Speaking of the general class characteristics of the three primary groups of colors, all occultists, as well as many physiologists and psychologists, are agreed on the following fundamental propositions, viz.: that (1) Red is exciting to the mind and emotions; (2) Yellow is inspiring and elevating, and intellectually stimulating; and (3) Blue is cool, soothing, and calming. It is also universally conceded that the right shades of green (combining the qualities of blue and yellow in appropriate proportions) is the ideal color of rest and recuperation, followed by a stimulation and new ambition. The reason for this may be seen, when you consider the respective qualities of blue and yellow which compose this color.
It is interesting to note that the science of medicine is now seriously considering the use of colors in the treatment of disease, and the best medical authorities investigating the subject are verifying the teachings of the old occultists, regarding the influence of colors on mental states and physical conditions.

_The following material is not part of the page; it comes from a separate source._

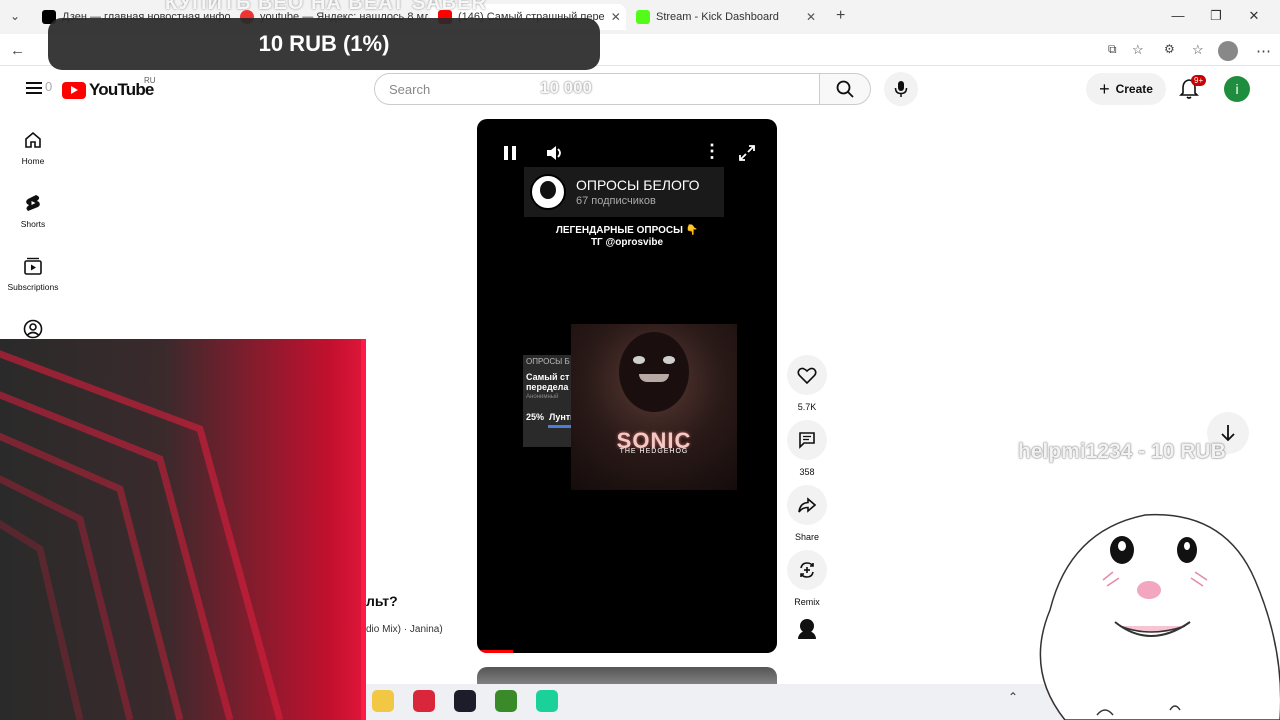 This screenshot has height=720, width=1280. Describe the element at coordinates (1013, 697) in the screenshot. I see `tray-chevron-icon: ⌃` at that location.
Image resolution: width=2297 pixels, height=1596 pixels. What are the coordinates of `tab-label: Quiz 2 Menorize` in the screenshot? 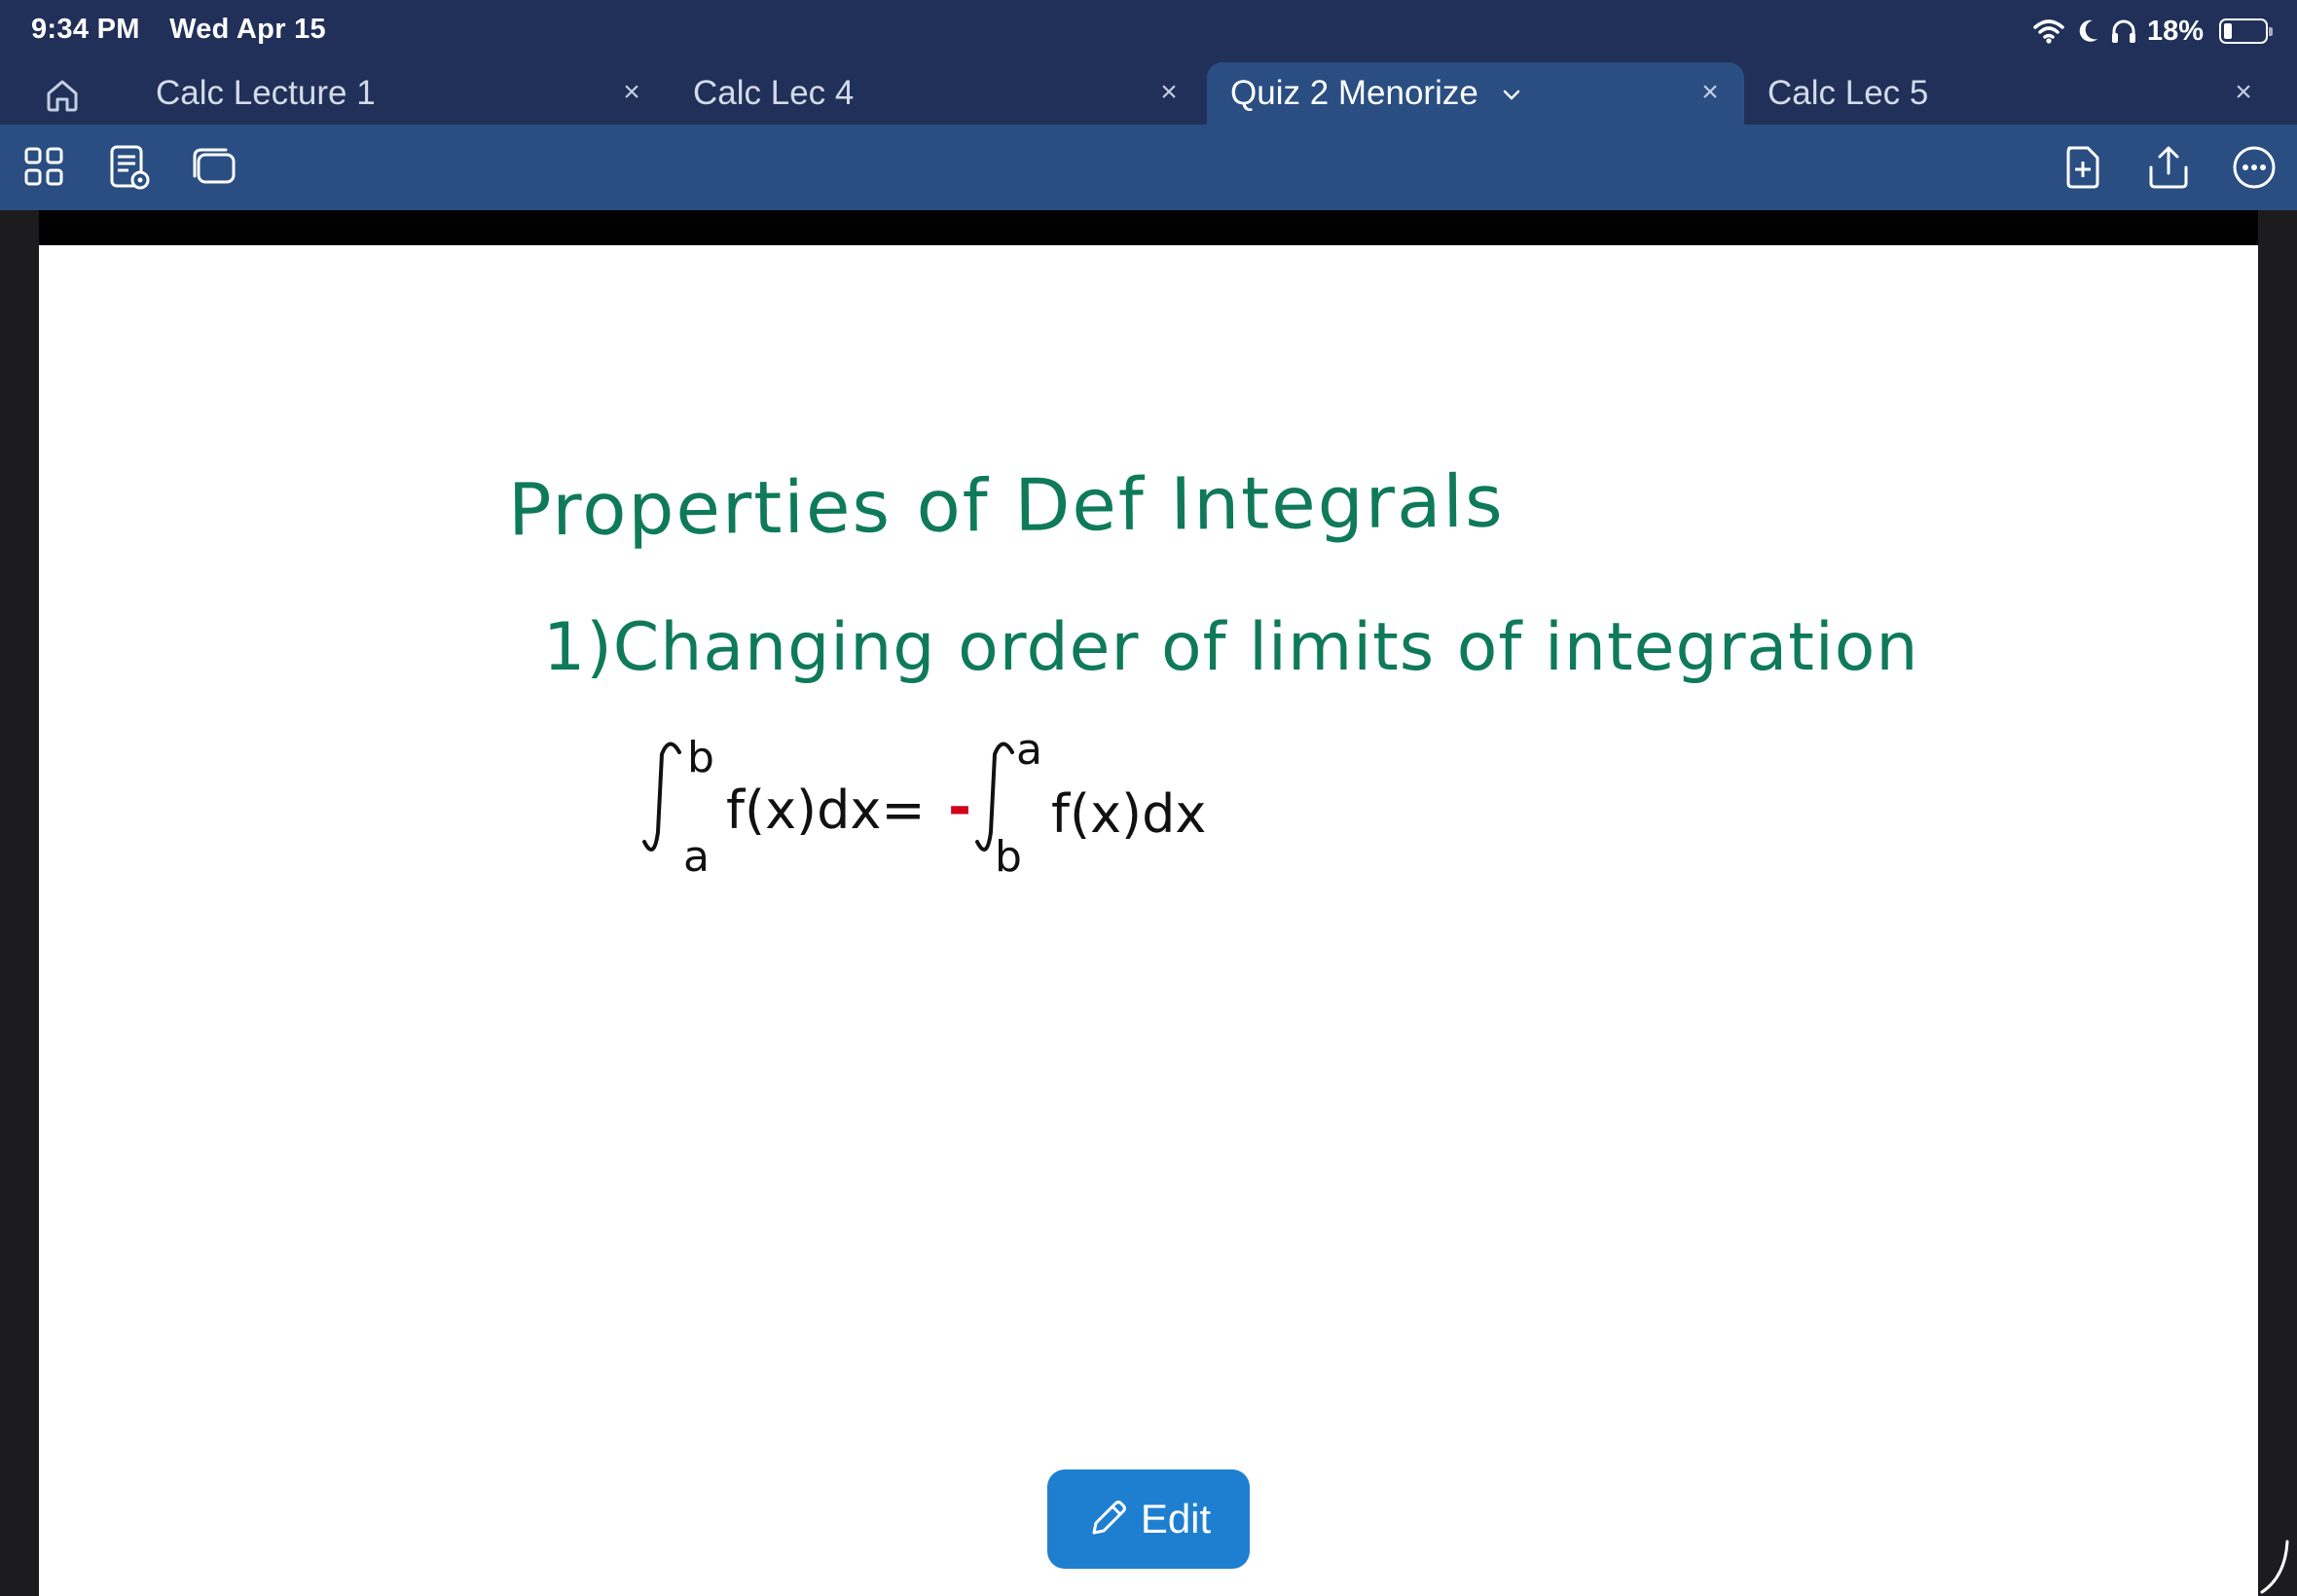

Dr. Edwin Babbitt, a pioneer in this line in the Western world, gave the general principles in a nutshell, when he laid down the following rule: “There is a trianal series of graduations in the peculiar potencies of colors, the center and climax of electrical action, which cools the nerves, being in violet; the climax of electrical action, which is soothing to the vascular system, being in blue; the climax of luminosity being in yellow; and the climax of thermism or heat being in red. This is not an imaginary division of qualities, but a real one, the flamelike red color having a principle of warmth in itself; the blue and violet, a principle of cold and electricity. Thus we have many styles of chromatic action, including progression of hues, of lights and shades, of fineness and coarseness, of electrical power, luminous power, thermal power, etc.”

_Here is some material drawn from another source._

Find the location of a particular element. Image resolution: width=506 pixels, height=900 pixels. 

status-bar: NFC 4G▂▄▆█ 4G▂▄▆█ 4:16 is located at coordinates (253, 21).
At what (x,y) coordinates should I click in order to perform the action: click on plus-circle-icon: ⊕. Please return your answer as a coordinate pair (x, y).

Read the above statement of Dr. Babbitt, and then compare it with the occult teaching regarding the astral colors, and you will perceive the real basis of the science which the good doctor sought to establish, and in which cause he did such excellent pioneer work. The result of his work is now being elaborated by modern physicians in the great schools of medicine, particularly on the Continent, in Europe—England and America being somewhat behind the times in this work.